A couple of weeks ago, Medium pushed out a link to an article about a highly accomplished Harvard student. One of the primary messages of the article was that smart people can manage one or more “side hustles” while also pursuing a primary career or educational path in life. This student refers to herself as a “multihyphenate,” which for her includes activism and speaking engagements in addition to being a full-time student.

In the same week that I read this article, my wife sent me a link to a publication called The Side Hustle Bible, by Sophia Amoruso. As you read her material you clearly sense how much she has accomplished―New York Times bestselling author, awards and recognition by all the major business press, two successful startups, and even a Netflix series about her life. Much of this she accomplished before the age of 30, and she is evidently quite proud of it all. Her objective in the publication is to offer a step-by-step guide about how to pursue your side hustle. There’s no question that pursuing a new career or starting a business while engaged full-time in something else is very hard to do. Since she has successfully done it more than once, she probably is uniquely qualified to offer advice on the topic.

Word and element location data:
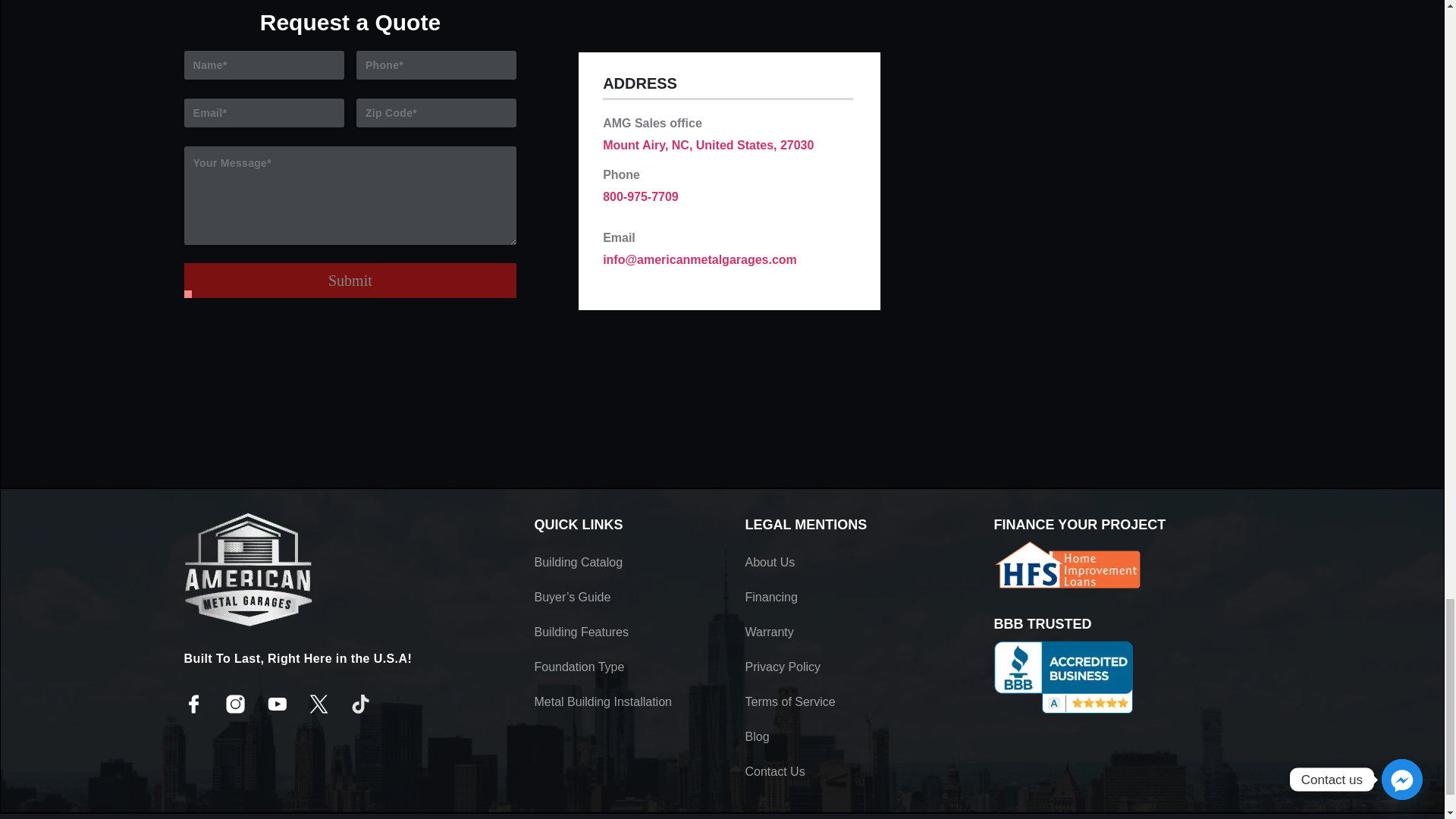
Submit (349, 280)
Submit (349, 280)
Mount Airy, NC, United States, 27030 (707, 144)
800-975-7709 (640, 196)
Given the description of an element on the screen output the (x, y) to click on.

■ **Stated problem**: Continue the essay on side hustles, picking up right after its final sentence. These rows have no connection to the essay on side hustles.

■ **Response**:
Both of these articles put forth–and even advocate for–a point of view that has validity. People pursue side hustles all the time. Many of them are successful. What I don’t appreciate about the articles is that they don’t even acknowledge the possibility that doing so comes at a cost. The cost is real, and it comes in multiple forms. Unless you are Elon Musk (sorry, you probably aren’t) these costs are inescapable at some level.

Before I make my case, I must qualify what I’m about to say. I don’t consider volunteerism, community service, hobbies, exercise, investment in relationships, or continuous learning to be side hustles. They are essential parts of a healthy, mature life. I’m also pointing no finger at people who have to work more than one job just to live, or the college student who must work to pay for school or cover the expenses of life. I have had a job at some level continuously from the age of 14 to the present, uninterrupted by anything other than a stint in full-time volunteer service in Latin America. (A note to my early employers: I won’t rat you out for violating child labor laws.) Realistically, I had no choice but to do so.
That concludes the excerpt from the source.